U.S. mortgage rates rose to 5% for the first time in more than a decade, raising the pressure on the housing market and adding another burden to homebuyers who were already struggling with rising prices.

Since the beginning of the year, interest rates on a 30-year fixed-rate mortgage have climbed from about 3% to 5%, the fastest jump since the 1980s, according to Freddie Mac. The rise has added hundreds of dollars a month to the typical house payment and comes on top of two years of blistering price increases in excess of 30%.

Such a sudden jump in borrowing costs, in a market where buyers across the nation are already struggling to afford a home, would normally spell doom for home sales and housing prices. But in the unusual pandemic-recovery economy of rising wages, supply chain disruptions and enormous changes in how Americans live and work, it’s unclear how significant a difference higher rates will make.

Economists generally believe rising rates will cool the market a little, at least compared with the past two years of double-digit price gains. Indeed, there are some early indications that expensive markets on the East and West coasts are already seeing a slight decline in buyer interest.

The problem, in the housing market and the broader economy, is that there isn’t much to buy. The inventory of homes for sale remains extremely tight, with far more buyers than sellers.
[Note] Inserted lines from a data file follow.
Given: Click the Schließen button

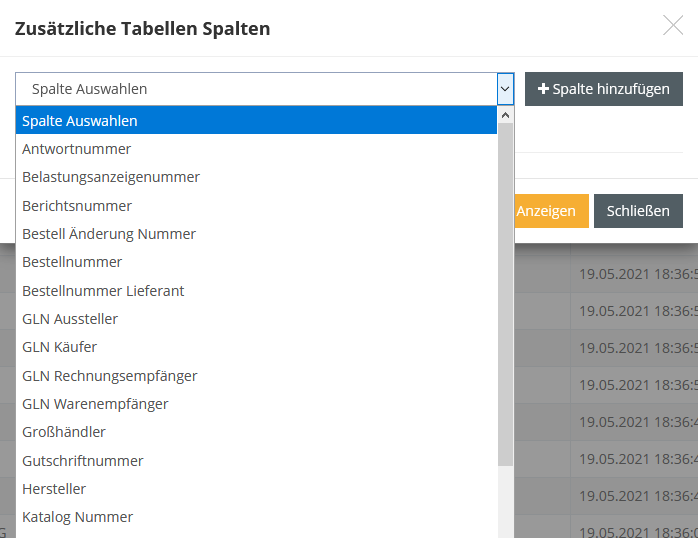Looking at the screenshot, I should point(638,211).
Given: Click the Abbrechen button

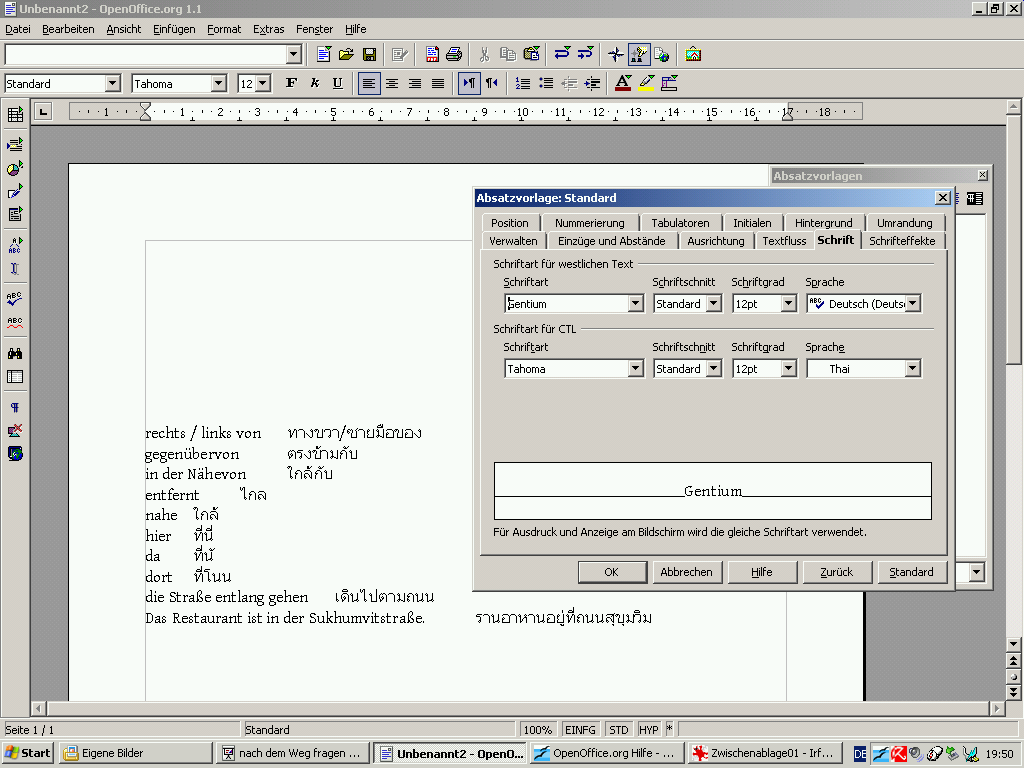Looking at the screenshot, I should coord(686,572).
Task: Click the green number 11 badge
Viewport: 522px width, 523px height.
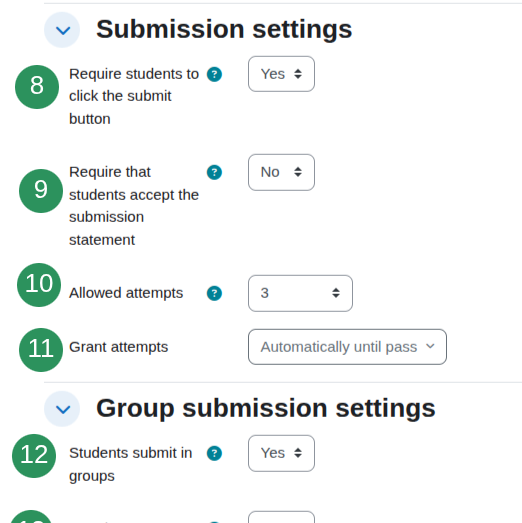Action: click(x=41, y=350)
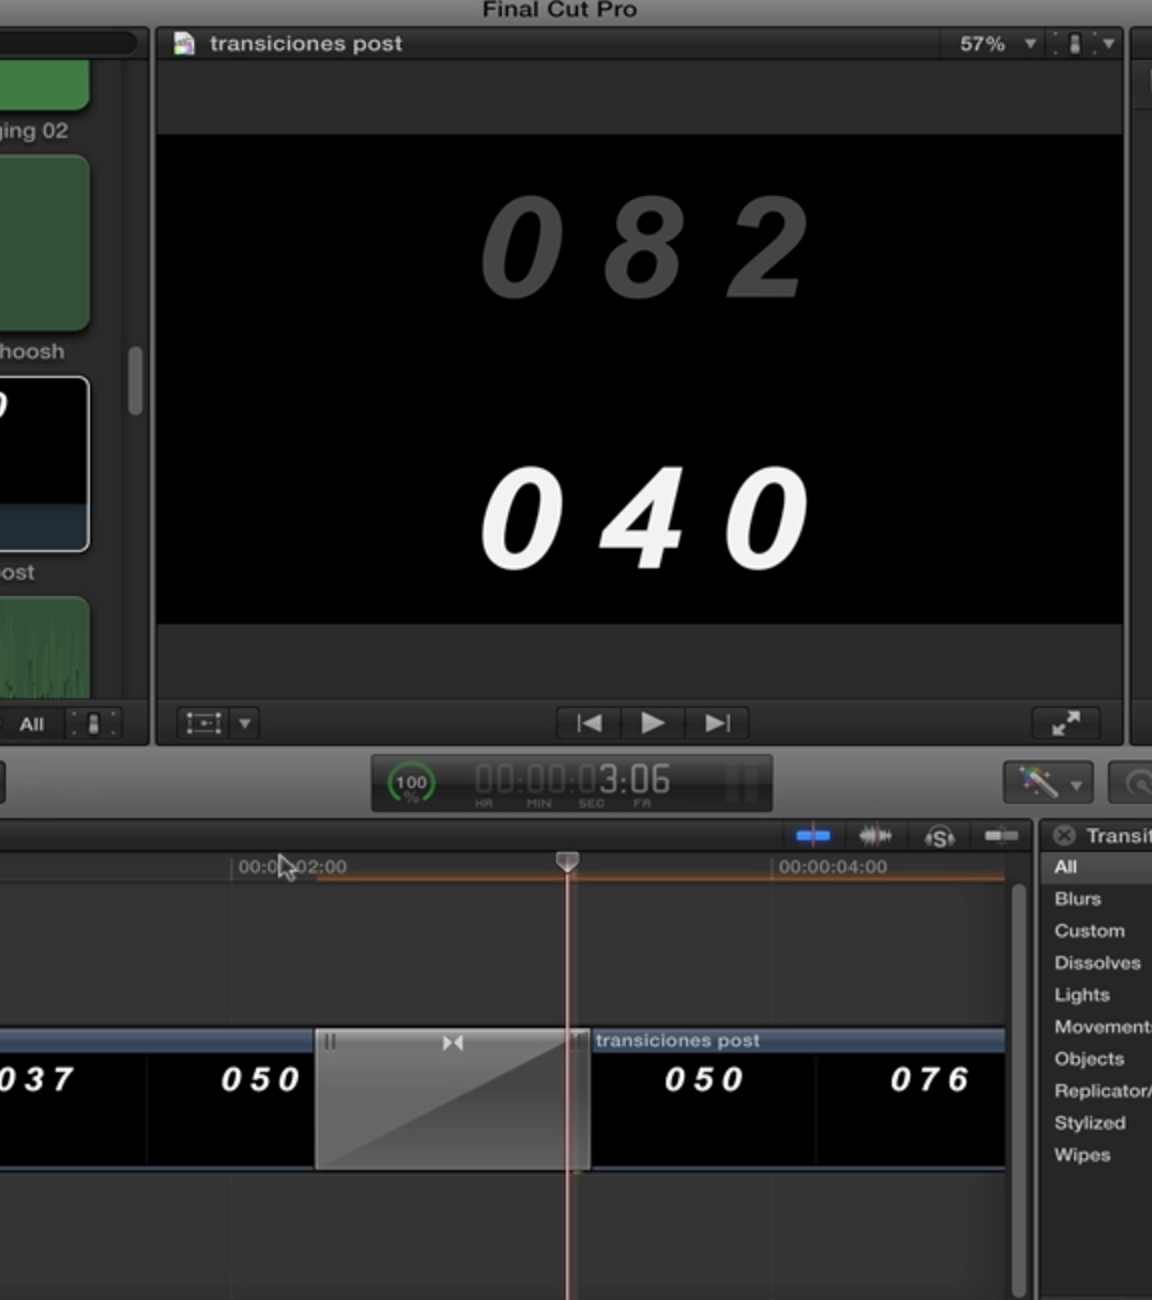Enable solo with the headphones S icon
Viewport: 1152px width, 1300px height.
(x=939, y=835)
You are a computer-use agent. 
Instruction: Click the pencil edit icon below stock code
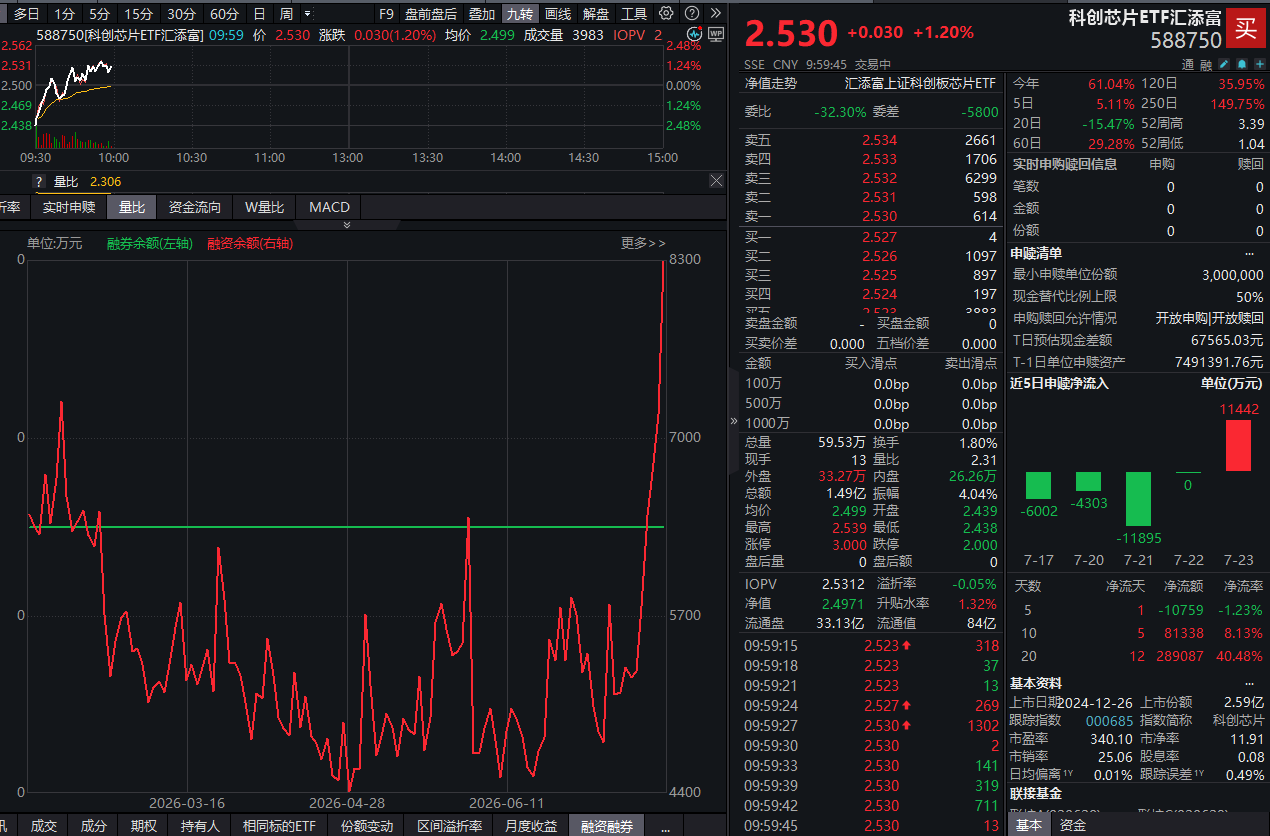point(1224,64)
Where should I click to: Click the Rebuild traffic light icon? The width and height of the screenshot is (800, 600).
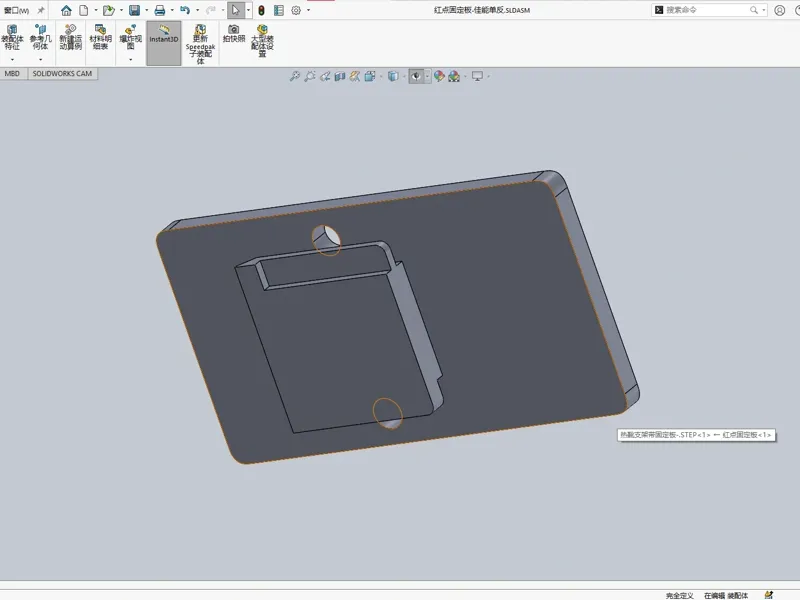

This means that even though rising rates will push many would-be homeowners out of the market or into a lower price range, there remains more demand than homes on the market.


Still, there is only so much the average family’s budget can take. The typical homebuyer’s payment has gone up 35% in just a few weeks, according to Redfin, a national real estate brokerage. That burden comes on top of high prices for food, gas, cars, furniture and so much else.

On Thursday, Redfin said its index of homebuyer demand had declined 3% over the past month. Meantime, agents say there has been a noticeable decline in the intensity of bidding wars — something that is likely to continue as rates increase further.

“I do think we are going to see a correction,” said Heidi Ludwig, a real estate agent with Redfin in Los Angeles. “Buyers are burned out.”